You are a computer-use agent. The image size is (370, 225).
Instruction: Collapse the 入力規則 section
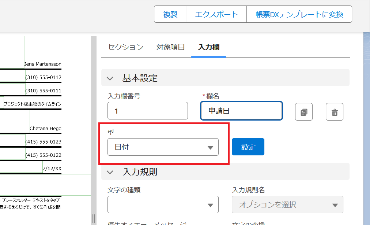109,171
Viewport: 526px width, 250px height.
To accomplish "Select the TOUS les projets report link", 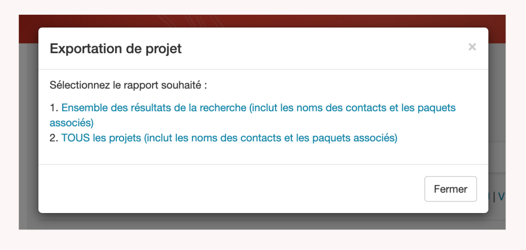I will pyautogui.click(x=229, y=138).
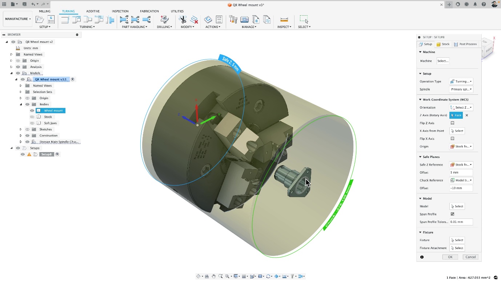
Task: Click OK to confirm the setup
Action: pyautogui.click(x=450, y=257)
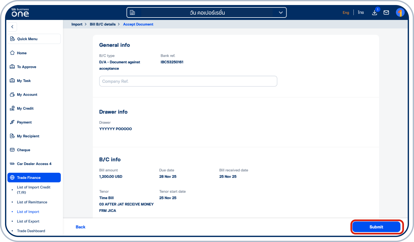Click the Company Ref. input field
414x242 pixels.
pos(188,81)
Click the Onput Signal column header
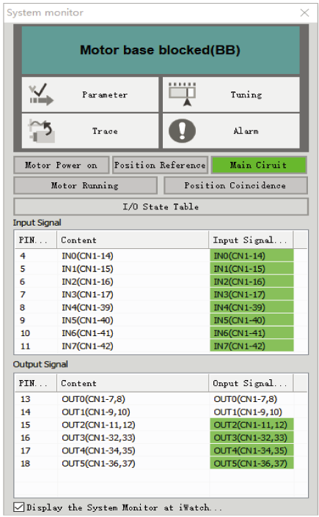 click(251, 383)
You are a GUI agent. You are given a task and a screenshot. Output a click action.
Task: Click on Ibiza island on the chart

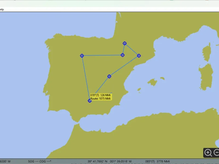click(139, 89)
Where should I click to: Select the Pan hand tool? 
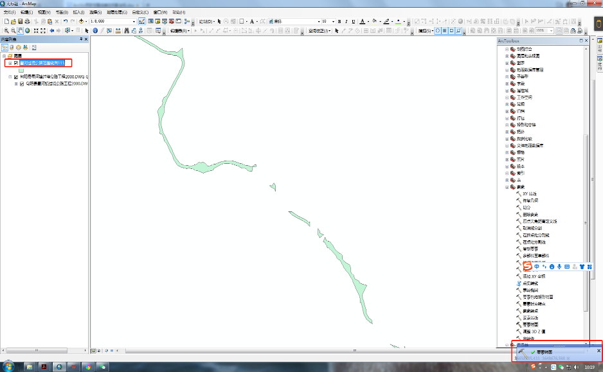[20, 30]
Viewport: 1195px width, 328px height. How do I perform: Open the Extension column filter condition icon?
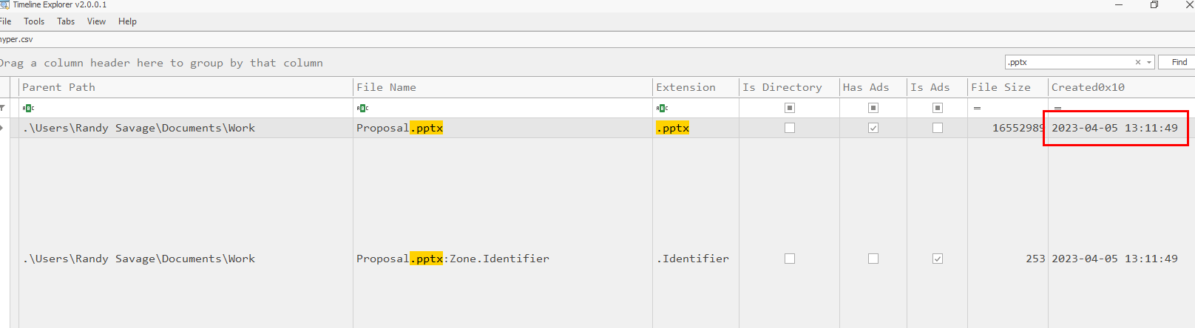[662, 108]
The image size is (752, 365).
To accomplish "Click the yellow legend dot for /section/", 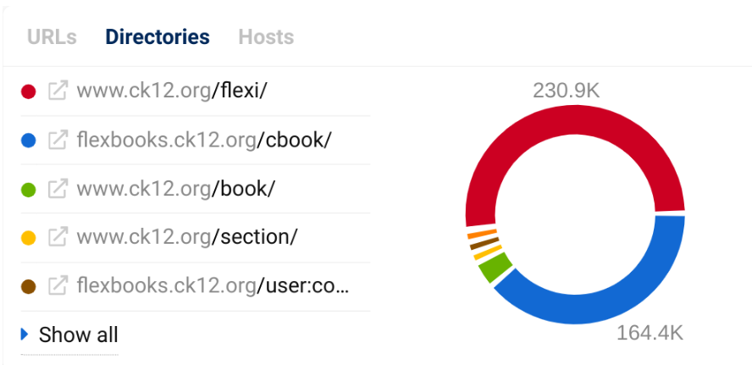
•••
■ Work required:
Which lines of the entries above contain the word "agent"? Copy each of them.

■ Answer section:
You are a computer-use agent. The image size is (370, 225).
You are a GUI agent. You are given a task and a screenshot. Output a click action.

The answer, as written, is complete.